* [Task to complete]: Repeat each entry verbatim.

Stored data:
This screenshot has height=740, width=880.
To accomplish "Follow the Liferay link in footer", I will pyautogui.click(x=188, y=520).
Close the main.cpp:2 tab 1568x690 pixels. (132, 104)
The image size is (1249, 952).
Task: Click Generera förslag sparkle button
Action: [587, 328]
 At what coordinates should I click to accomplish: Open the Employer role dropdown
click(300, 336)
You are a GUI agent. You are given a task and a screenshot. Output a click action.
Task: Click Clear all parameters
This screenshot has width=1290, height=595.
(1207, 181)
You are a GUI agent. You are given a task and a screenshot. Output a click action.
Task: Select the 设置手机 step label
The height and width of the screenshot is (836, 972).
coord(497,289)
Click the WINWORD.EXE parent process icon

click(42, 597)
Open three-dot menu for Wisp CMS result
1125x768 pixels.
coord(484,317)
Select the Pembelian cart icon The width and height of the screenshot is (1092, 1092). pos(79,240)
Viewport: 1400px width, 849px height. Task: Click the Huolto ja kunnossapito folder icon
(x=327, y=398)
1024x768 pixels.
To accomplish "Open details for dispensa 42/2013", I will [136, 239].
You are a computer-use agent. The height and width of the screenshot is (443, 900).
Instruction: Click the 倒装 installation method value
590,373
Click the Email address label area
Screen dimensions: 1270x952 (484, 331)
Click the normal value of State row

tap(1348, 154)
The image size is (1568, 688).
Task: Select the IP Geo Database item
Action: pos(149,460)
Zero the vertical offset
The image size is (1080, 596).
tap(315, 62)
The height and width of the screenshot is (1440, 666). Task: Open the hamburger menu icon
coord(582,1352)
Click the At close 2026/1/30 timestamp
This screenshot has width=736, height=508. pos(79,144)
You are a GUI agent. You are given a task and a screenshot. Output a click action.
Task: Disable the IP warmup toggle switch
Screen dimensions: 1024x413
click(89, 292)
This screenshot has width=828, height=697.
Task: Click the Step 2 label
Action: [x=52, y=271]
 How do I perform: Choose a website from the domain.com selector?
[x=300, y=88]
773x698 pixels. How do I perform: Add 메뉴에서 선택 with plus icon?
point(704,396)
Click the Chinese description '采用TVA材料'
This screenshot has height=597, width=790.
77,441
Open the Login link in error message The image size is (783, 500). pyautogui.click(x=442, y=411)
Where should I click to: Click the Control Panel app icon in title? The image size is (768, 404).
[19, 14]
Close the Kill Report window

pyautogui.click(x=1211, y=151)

* [Task answer]:
This screenshot has height=740, width=880.
To accomplish "Follow the Liferay link in footer", I will pyautogui.click(x=188, y=520).
Close the main.cpp:2 tab 1568x690 pixels. (132, 104)
The image size is (1249, 952).
Task: Click Generera förslag sparkle button
Action: [587, 328]
 At what coordinates should I click to accomplish: Open the Employer role dropdown
click(300, 336)
You are a GUI agent. You are given a task and a screenshot. Output a click action.
Task: Click Clear all parameters
This screenshot has width=1290, height=595.
(1207, 181)
You are a GUI agent. You are given a task and a screenshot. Output a click action.
Task: Select the 设置手机 step label
The height and width of the screenshot is (836, 972).
coord(497,289)
Click the WINWORD.EXE parent process icon

click(42, 597)
Open three-dot menu for Wisp CMS result
1125x768 pixels.
coord(484,317)
Select the Pembelian cart icon The width and height of the screenshot is (1092, 1092). pos(79,240)
Viewport: 1400px width, 849px height. Task: Click the Huolto ja kunnossapito folder icon
(x=327, y=398)
1024x768 pixels.
To accomplish "Open details for dispensa 42/2013", I will [136, 239].
You are a computer-use agent. The height and width of the screenshot is (443, 900).
Instruction: Click the 倒装 installation method value
590,373
Click the Email address label area
Screen dimensions: 1270x952 (484, 331)
Click the normal value of State row

tap(1348, 154)
The image size is (1568, 688).
Task: Select the IP Geo Database item
Action: pos(149,460)
Zero the vertical offset
The image size is (1080, 596).
tap(315, 62)
The height and width of the screenshot is (1440, 666). Task: Open the hamburger menu icon
coord(582,1352)
Click the At close 2026/1/30 timestamp
This screenshot has width=736, height=508. pos(79,144)
You are a GUI agent. You are given a task and a screenshot. Output a click action.
Task: Disable the IP warmup toggle switch
Screen dimensions: 1024x413
click(89, 292)
This screenshot has width=828, height=697.
Task: Click the Step 2 label
Action: [x=52, y=271]
 How do I perform: Choose a website from the domain.com selector?
[x=300, y=88]
773x698 pixels. How do I perform: Add 메뉴에서 선택 with plus icon?
point(704,396)
Click the Chinese description '采用TVA材料'
This screenshot has height=597, width=790.
77,441
Open the Login link in error message The image size is (783, 500). pyautogui.click(x=442, y=411)
Where should I click to: Click the Control Panel app icon in title? The image size is (768, 404).
[19, 14]
Close the Kill Report window

pyautogui.click(x=1211, y=151)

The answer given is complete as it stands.